It's a curious, rather sad tale.
So he resigned, he'd been captain for about three years.
He came in after the ball tampering scandal of 2018, see Bugle 4064, for details.
The idea was that he was supposed to lead a new better behaved, more open, more honest Australian team, but he's now had to resign because of these photographs of his of his groinels.
It's a confusing story because, I mean, of all the many design flaws in on God's Earth, the
male gonadulums have got to be r right up there aesthetically, surely.
Yeah, you don't you don't I mean you'd b okay.
One oughtn't to lead with the junk, I feel.
I feel I I feel like the whole sort of courtship process is as a pre-apology.
If your penis is the most attractive thing about you, you have a problem.

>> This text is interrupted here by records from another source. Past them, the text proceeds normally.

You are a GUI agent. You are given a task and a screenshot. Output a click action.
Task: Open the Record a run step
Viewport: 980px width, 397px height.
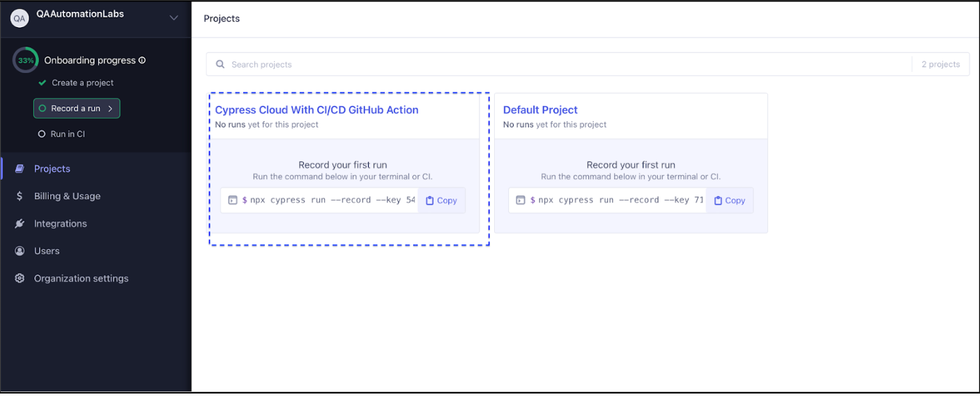tap(76, 109)
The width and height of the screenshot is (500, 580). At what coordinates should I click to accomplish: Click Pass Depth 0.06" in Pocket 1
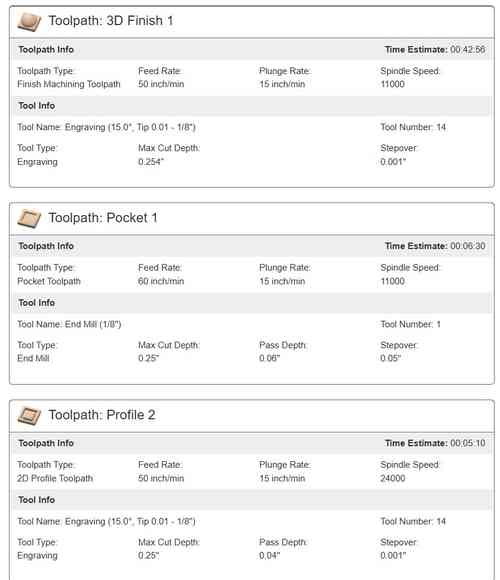tap(270, 358)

Or an incredibly attractive penis.
But you know what I mean?
It's just sort of not
the thing.
Yes.
As far as I know, the thing that I very much enjoy about a sexting scandal is that we find out what middle-aged men think, women think is sexy, and they're wrong.
I feel like
instead of firing people from their jobs you should give them a reading list, you know,
Napoleon's letters to Josephine or
Frida Carlo to Diego Rivera or just some Shakespeare, just
the best of grinder, anything
with some spark and flair.
Right.
It's just so embarrassing to read sexting scandal sexts.
They're not good quality.
So why not send
a nice photograph of Michelangelo's David's junk?
Because
it's beautifully sculpted.
There's a bit more to it, really.
Yeah, yeah.
Or do something.
Okay,
I would forgive a sexting if it had creativity involved.
Yes.
Although that said, there was that senator in America who sort of flopped his into a glass of wine or something.
Do you remember that?
Yeah, I mean, that's, I mean,
it is confusing, you know, the etiquette of what you're supposed to do at a wine tasting.

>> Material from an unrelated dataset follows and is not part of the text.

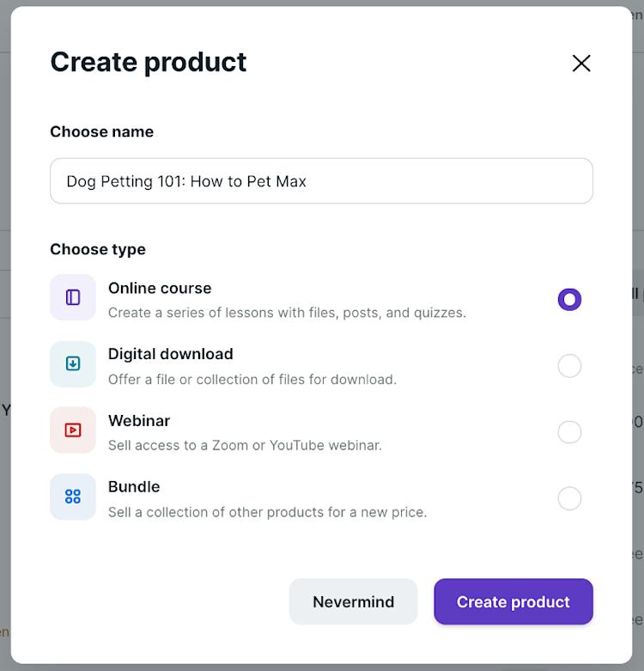Click the "Choose name" field label
The image size is (644, 671).
(101, 131)
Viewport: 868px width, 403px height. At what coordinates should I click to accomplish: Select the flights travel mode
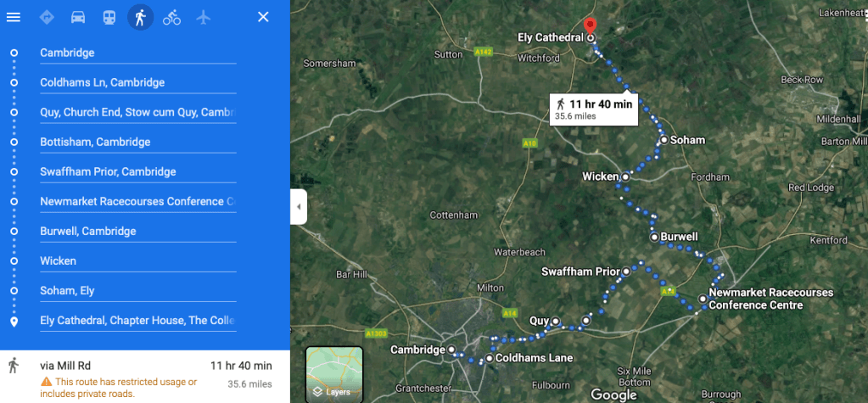coord(203,17)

Put some googly eyes on it.
As a result, the sad thing, this was dealt with, sort of dealt with at the time, that they decided it didn't contravene their disciplinary procedure.
It was a bit confusing.
This was before he was Australian captain, and he's dealt with it with his wife and family at the time.
Now it's been dredged up
through the merciless prism of modern media.
So it's all kind of sad.
And English cricket at the same time in the build-up classes is being torn apart by a very belated attempt to reckon with its racism problem.
And none of it is going well for anyone.
And the glory of the cricket is being somewhat overshadowed by a mixture of extremely serious problems in the game and a ridiculous story about our cricketer's Willie.

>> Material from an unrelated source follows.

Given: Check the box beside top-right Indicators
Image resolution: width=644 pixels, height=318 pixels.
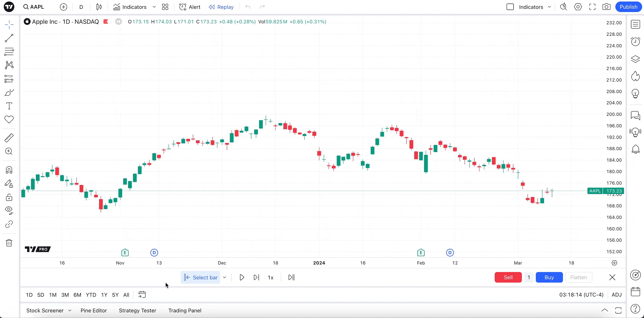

Yes, well for s for a long time cricket managed to cruise by on being an artefact of colonialism somehow untarnished by the seedy underbelly of colonialism.
So it's not surprising that this particular angle is coming up now, but
I hope that you guys can work your way through it probably over the course of slightly longer than other people would want you to.
Another puzzling thing is that, this is in 2017, you thought by then all sports stars would have been given the basic training of any sports team at any level above completely amateur and hopefully even that.
And that lesson one, don't send people photographs of what I believe Bob Dylan described as your jingle jangles.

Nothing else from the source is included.